Fourth, guessing turns out to be a substantial and distinct source of choice mistakes. The estimated probability of guessing on any given item was about 14 percent for boys and 19 percent for girls. When the researchers decomposed the total utility lost to choice mistakes, guessing accounted for the largest single share, exceeding both random and persistent deliberation noise.
The gender gap, revisited
One of the paper’s more attention-grabbing findings concerns gender. Using a conventional model without correlated errors or guessing, the data reproduce the standard result that girls are more risk averse than boys. But that gap disappears once the authors add correlated errors, guessing, and psychological traits to the same functional form.
When they move to a more flexible utility function called Expo-Power, which allows risk aversion to change with the size of the stakes, a different pattern emerges. For small gambles, girls appeared less risk averse than boys. For larger gambles, the ordering reversed and girls became more risk averse. In the authors’ words, “the gender gap in risk aversion is a function of the stakes at risk rather than a single number.”
The researchers interpret this as evidence that the conventional story about female risk aversion partly reflects modeling assumptions rather than a stable behavioral fact, at least in this age group.

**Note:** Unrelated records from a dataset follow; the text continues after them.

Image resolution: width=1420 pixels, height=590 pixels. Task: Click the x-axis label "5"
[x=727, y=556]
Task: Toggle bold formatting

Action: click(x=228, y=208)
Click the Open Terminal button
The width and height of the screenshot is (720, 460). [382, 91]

Boys and girls, different channels
The model also suggests that traits operate through different pathways for boys and girls. For boys, personality traits affected both preferences and the noise structure. Conscientiousness raised risk aversion, while openness flattened the way risk aversion changed with stake size. For girls, traits acted almost entirely on the noise structure and guessing rather than on preferences themselves.
The correlation between persistent deliberation noise and persistent guessing tendency also flipped signs across genders: negative for boys and positive for girls. The authors take this as a hint that boys and girls may employ different cognitive strategies when facing difficult choices, though they don’t push the interpretation further.
Caveats and context
Several limitations are worth noting. The sample is drawn from one region of China, and the children are all around ten or eleven years old, so extending the findings to other populations or ages requires caution. The model treats IQ and personality as exogenous inputs, which the authors argue is defensible for causal interpretation but which some readers may want to probe further. And while the Expo-Power function fits the data better than the standard constant-relative-risk-aversion form, the notion of “reference wealth” that appears in both models is not fully pinned down for children, an issue the authors flag and plan to address in follow-up work.
The methodological point that generalizes beyond childhood is that observed inconsistency in choices contains structure. Treating all of it as random error, the authors argue, conflates true preference variation with differences in the precision and engagement with which people make decisions. That distinction matters not only for children but for any population, such as older adults facing cognitive decline or survey respondents under time pressure, where deliberation itself varies systematically.